It has been recommended that a manometer be used to gauge the inflation pressure of the cuff of the LMA. In one observational study following routine insertion of proseal or classic LMAs using slight elevation of the device as a clinical endpoint guiding inflation, inflation pressures significantly exceeded the 60 cm H 2 O recommended by the manufacturer. Higher intracuff pressure may expose the patient to increased risk for mucosal damage by exceeding mucosal perfusion pressures. [28] Once a supraglottic airway has been chosen and inserted, it is recommended that the inflation pressure be kept to less than 40 cm H 2 O. This appears to improve the oropharyngeal leak pressure and reduce the incidence of throat pain postoperatively. [12]

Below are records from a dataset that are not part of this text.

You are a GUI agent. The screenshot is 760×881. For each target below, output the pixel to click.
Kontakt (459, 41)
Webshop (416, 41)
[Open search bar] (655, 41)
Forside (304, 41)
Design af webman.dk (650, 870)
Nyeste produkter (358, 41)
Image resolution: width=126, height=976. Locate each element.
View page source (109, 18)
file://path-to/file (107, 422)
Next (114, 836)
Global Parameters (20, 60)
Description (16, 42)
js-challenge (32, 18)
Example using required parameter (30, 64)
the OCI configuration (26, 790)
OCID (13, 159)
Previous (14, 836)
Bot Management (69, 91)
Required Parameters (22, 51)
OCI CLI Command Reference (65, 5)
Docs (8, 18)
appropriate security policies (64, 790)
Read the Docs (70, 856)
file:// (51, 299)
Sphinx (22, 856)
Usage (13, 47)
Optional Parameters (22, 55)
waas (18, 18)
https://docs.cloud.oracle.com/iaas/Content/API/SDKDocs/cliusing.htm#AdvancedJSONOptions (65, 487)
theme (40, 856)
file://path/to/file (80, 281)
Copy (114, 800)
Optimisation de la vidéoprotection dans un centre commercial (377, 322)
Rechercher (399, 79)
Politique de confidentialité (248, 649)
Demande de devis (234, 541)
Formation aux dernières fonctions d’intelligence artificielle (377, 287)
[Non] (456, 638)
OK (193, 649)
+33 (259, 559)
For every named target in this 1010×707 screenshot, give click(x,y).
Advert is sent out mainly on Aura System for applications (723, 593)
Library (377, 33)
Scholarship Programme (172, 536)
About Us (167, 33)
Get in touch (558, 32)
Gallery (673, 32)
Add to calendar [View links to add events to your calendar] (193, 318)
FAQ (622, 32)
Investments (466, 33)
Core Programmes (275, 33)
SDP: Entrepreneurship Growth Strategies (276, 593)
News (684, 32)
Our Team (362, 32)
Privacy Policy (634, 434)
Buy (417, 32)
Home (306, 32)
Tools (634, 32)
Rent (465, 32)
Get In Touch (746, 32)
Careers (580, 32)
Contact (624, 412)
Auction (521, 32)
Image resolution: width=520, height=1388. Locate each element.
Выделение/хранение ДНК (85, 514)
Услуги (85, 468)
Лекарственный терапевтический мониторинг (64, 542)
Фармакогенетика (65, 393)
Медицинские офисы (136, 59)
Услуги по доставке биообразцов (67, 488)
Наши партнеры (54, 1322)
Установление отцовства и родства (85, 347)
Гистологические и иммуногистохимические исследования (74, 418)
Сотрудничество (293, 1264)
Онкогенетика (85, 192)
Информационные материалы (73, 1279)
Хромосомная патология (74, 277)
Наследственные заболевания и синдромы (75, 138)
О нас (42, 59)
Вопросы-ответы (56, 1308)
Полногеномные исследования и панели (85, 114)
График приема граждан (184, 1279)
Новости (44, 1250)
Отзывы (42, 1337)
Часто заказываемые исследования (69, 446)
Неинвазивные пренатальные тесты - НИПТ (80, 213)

There are dozens of tools to facilitate tracheal intubation. The gold standard is still direct laryngoscopy. Within this practice, there are a multitude of different laryngoscope blade styles and sizes from which to choose. Many anesthesiologists prefer the Macintosh blade, adapted from adult sizes, for older children. This blade is designed to be utilized with an indirect elevation of the epiglottis by placing the tip of the blade in the vallecula. Though this blade was originally envisioned as a device to facilitate laryngoscopy in the preneuromuscular blocking drug era in more lightly anesthetized patients, its popularity has continued to this day. [29] As mentioned before, in younger children the orientation of the epiglottis in a more anterior-posterior plane this indirect method of elevating the epiglottis may be less effective. Therefore, many anesthesiologists prefer the use of a straight or semi-curved blade designed to directly elevate the epiglottis in patients under the age of 4 or 5 years. [6],[30]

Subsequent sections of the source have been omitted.